# HK Speaker Died



## MoInSTL (Mar 29, 2006)

I have Harman Kardon satellite speakers and one just stopped working. Hooked it up to working front speakers and no sound or even a hiss. Is there anyway to fix it? I can't even figure out how to open it up! :sure: Why do they suddenly die?

Thanks in advance!


----------



## Yoda-DBSguy (Nov 4, 2006)

MoInSTL said:


> I have Harman Kardon satellite speakers and one just stopped working. Hooked it up to working front speakers and no sound or even a hiss. Is there anyway to fix it? I can't even figure out how to open it up! :sure: Why do they suddenly die?
> 
> Thanks in advance!


Could be anything from a loose connection terminal on the speaker to a broken solder or even simply a blown speaker/voice coil. however if this is from a HTB (home theater in a box) system; you'll be buying a new one to replace---->NOT repair it. Most of those cheap HTB type speaker systems are compromised of particle press and are sealed/glued shut without the ability to open it up without literally breaking it apart into pieces.


----------



## MoInSTL (Mar 29, 2006)

You are correct. I bought this back in 2000 before I knew any better.  Technically it isn't a HTB per se as the speakers & sub were sold separately and I just paired them with the same brand receiver. But you are right about being sealed.

■ Recorded data ■
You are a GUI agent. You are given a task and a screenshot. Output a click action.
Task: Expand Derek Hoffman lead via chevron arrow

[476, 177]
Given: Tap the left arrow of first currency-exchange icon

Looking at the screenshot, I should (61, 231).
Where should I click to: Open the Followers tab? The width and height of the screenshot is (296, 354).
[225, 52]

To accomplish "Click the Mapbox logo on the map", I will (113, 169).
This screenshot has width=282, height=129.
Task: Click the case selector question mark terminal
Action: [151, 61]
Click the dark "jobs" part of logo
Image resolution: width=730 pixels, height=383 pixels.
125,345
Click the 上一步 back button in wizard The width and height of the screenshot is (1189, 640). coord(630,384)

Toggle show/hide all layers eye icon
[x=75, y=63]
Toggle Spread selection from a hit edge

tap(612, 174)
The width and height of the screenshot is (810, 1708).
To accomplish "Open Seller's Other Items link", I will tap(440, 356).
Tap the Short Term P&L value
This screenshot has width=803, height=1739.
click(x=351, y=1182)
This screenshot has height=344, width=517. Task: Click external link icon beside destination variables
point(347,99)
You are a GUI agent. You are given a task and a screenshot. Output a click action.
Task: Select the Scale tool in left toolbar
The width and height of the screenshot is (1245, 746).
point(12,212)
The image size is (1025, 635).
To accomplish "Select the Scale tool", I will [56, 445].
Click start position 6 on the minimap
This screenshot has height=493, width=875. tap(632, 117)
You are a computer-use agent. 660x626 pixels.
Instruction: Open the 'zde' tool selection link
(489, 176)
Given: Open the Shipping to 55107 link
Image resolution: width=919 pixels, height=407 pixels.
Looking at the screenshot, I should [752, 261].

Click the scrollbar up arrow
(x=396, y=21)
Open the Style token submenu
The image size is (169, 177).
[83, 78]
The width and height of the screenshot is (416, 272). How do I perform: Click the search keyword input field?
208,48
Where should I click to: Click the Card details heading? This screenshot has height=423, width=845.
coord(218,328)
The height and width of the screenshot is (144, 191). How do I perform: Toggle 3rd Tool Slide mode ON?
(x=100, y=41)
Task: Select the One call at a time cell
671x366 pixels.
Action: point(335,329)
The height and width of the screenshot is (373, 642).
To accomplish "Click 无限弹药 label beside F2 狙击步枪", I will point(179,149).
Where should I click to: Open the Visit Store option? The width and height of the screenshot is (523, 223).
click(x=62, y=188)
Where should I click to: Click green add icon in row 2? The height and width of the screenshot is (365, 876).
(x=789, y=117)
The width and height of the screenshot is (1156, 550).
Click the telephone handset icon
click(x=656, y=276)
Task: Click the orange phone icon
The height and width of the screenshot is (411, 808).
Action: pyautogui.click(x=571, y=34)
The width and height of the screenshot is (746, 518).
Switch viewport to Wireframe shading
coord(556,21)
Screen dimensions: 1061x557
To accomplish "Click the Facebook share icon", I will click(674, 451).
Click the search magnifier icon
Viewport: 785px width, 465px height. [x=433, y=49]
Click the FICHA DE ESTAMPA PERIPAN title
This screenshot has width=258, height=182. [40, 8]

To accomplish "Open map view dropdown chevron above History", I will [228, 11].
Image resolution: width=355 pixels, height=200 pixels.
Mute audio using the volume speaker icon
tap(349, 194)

■ Directions for this task ■
From the forum thread about the dead speaker above, repeat the stretch from "Could be anything" through "about being sealed.".

■ Exercise output ■
Could be anything from a loose connection terminal on the speaker to a broken solder or even simply a blown speaker/voice coil. however if this is from a HTB (home theater in a box) system; you'll be buying a new one to replace---->NOT repair it. Most of those cheap HTB type speaker systems are compromised of particle press and are sealed/glued shut without the ability to open it up without literally breaking it apart into pieces.


----------



## MoInSTL (Mar 29, 2006)

You are correct. I bought this back in 2000 before I knew any better.  Technically it isn't a HTB per se as the speakers & sub were sold separately and I just paired them with the same brand receiver. But you are right about being sealed.